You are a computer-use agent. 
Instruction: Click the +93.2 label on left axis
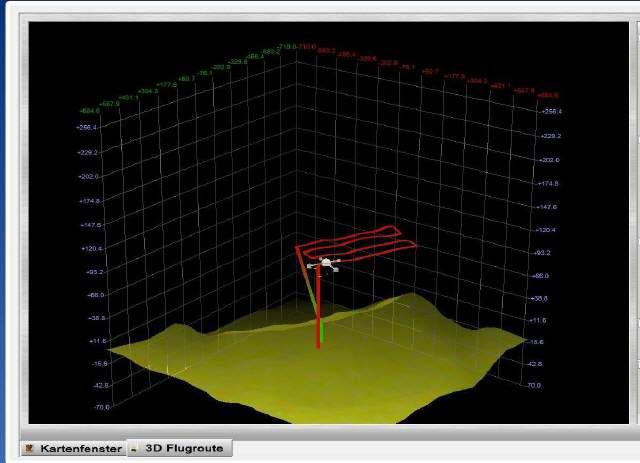pyautogui.click(x=93, y=272)
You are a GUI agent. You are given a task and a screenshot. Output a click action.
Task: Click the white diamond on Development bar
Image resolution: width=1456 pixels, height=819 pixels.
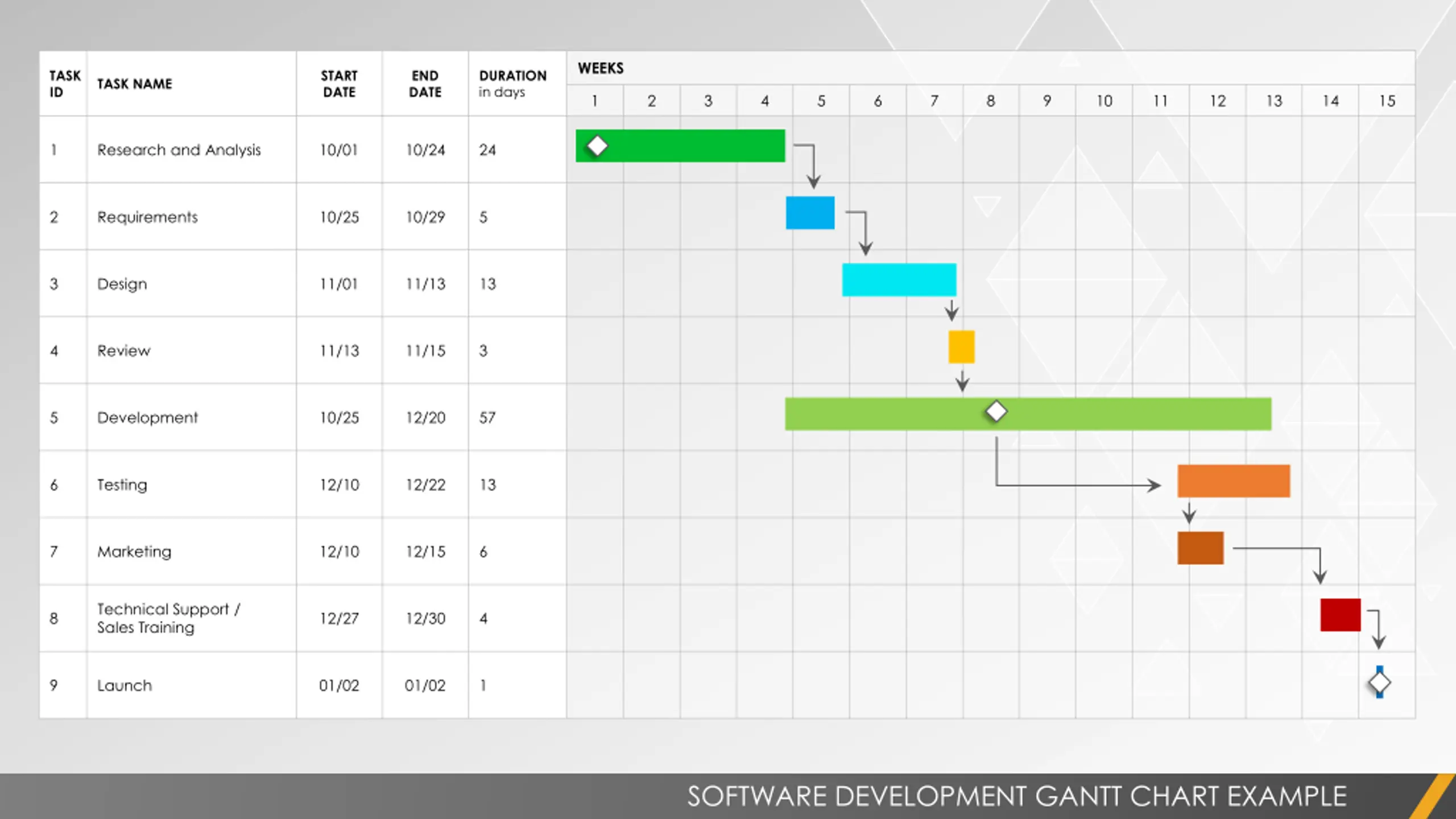pos(996,412)
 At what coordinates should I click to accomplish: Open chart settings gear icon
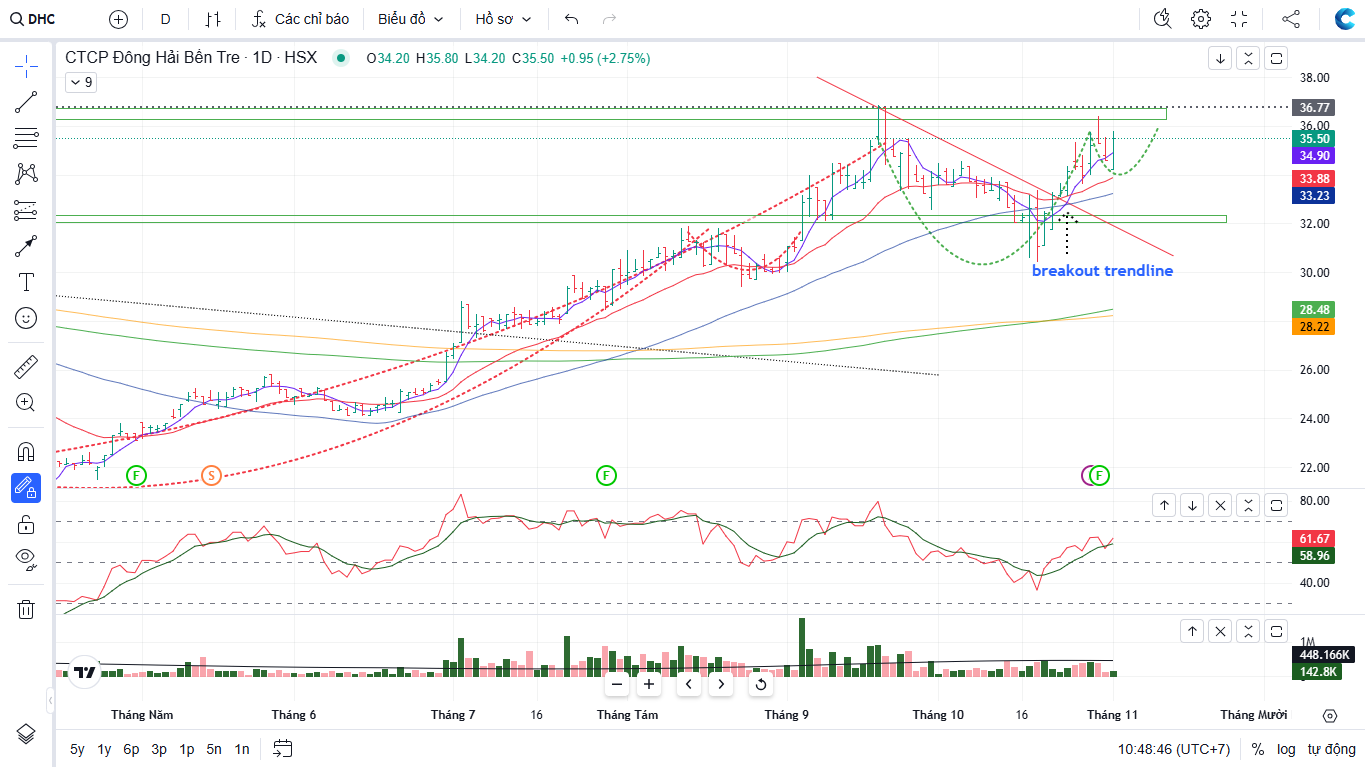[x=1201, y=19]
● ● ●
== EXERCISE ==
Your answer should be a precise transcript of the entries, minus the pictures.

== COMPLETED EXERCISE ==
You are a computer-use agent. 
Instruction: Click the +93.2 label on left axis
pyautogui.click(x=93, y=272)
You are a GUI agent. You are given a task and a screenshot. Output a click action.
Task: Click the white diamond on Development bar
Image resolution: width=1456 pixels, height=819 pixels.
pos(996,412)
 At what coordinates should I click to accomplish: Open chart settings gear icon
[x=1201, y=19]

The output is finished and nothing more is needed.